A retomada da liberdade começou com o pagamento de uma promessa feita por eles. Mãe e filho caminharam por 25 km, durante quase 7 horas, do presídio até a casa de Dona Luzinete, que fica no N1, zona rural de Petrolina.

“As pessoas diziam: ‘você com essa idade, vai a pé, 25 km?’. Eu dizia que isso era pouco. Ruim foi dois anos de espera. Seis horas, sete horas a pé, 25 km, não é nada”, diz Maria Luzinete.

Entenda o caso

 

Para chegar até o final dos 25 km de caminhada, é preciso voltar até a madrugada do dia 20 de outubro de 2019, quando a história da família mudou. “Quando a gente acordou e fomos fazer o leite dos meninos, percebemos que um dos nossos filhos não estava respirando. Ligamos para o Samu, para saber o que tinha acontecido. O Samu chegou, viu a criança e, infelizmente, não tinha mais o que ser feito”, recordou Dorgival.

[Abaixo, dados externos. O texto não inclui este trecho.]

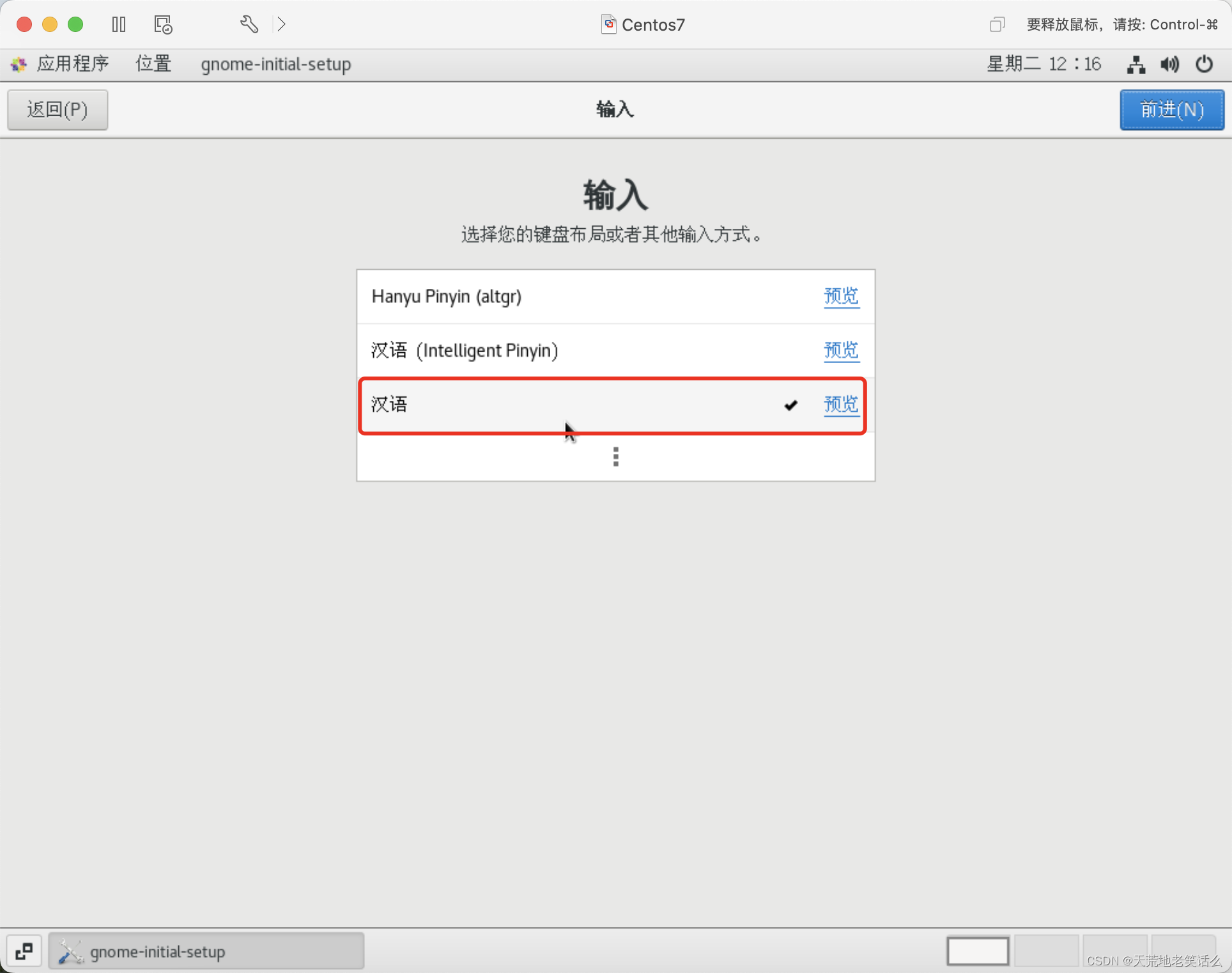
Task: Click the 前进(N) next button
Action: (1171, 110)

Na noite da morte do pequeno Douglas Ravi, na casa da família estavam Dorgival, a mãe da criança, o irmão gêmeo de Douglas e a babá. Todos dormindo após retornar de uma festa de aniversário. Depois que o Samu constatou a morte do bebê, a polícia foi chamada. “Foi feita a perícia e depois fomos encaminhados para a delegacia para prestar depoimento”, disse o pai.

Não demorou para que Dorgival fosse considerado suspeito do crime. De acordo com o advogado de defesa, Marcílio Rubens, a perícia técnica, que esteve na casa da família, detectou que Douglas sofreu uma asfixia direta — provocada pela obstrução das vias respiratórias —, o que causou a morte.

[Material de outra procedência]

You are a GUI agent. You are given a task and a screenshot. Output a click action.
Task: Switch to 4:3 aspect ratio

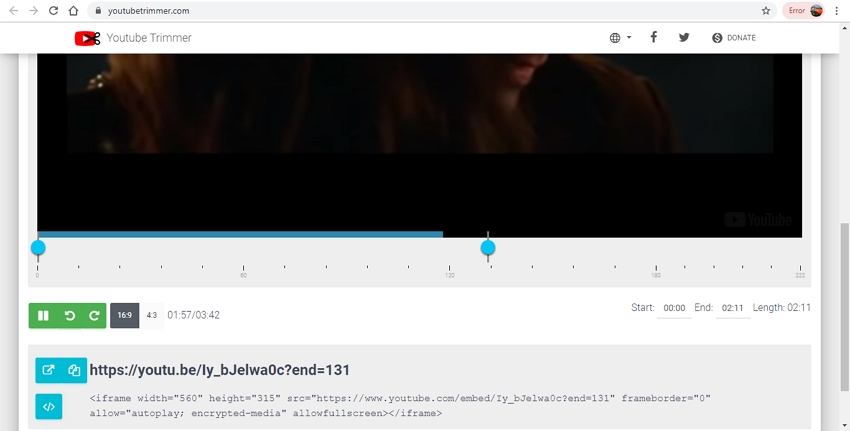pyautogui.click(x=152, y=316)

“Os indícios iniciais traziam a presença de sangue humano em uma camisa utilizada por Dorgival, no dia anterior à morte do bebê. Essa camisa foi localizada pela perícia e, constatado que o sangue seria do bebê, houve a suposição de que o pai teria praticado o crime. Em razão disso, foi determinada a prisão dele”, explicou o advogado.

Dorgival foi preso no dia 4 de novembro, 14 dias após a morte do filho. Uma situação pela qual ele nunca imaginou passar. “Nunca pensei que além da dor de perder meu filho, ia ser preso por conta disso. Fiquei realmente surpreso”.

Enquanto ele passava os dias presos, do lado de fora a família lutava para provar a sua inocência. Para o advogado, a ação dos familiares foi crucial para o desfecho do caso.

“O que contribuiu sobremaneira, decorrente do próprio esforço, sacrifício financeiro feito pela família, que é uma família simples, mas que se desincumbiu de custear uma perícia particular, de ir em busca de outras provas, sob pena de um sacrifício feito por eles, mas que possibilitou uma contraprova em relação às provas inicialmente produzidas e o questionamento acerca dessas provas, demonstrando que havia falhas investigativas”.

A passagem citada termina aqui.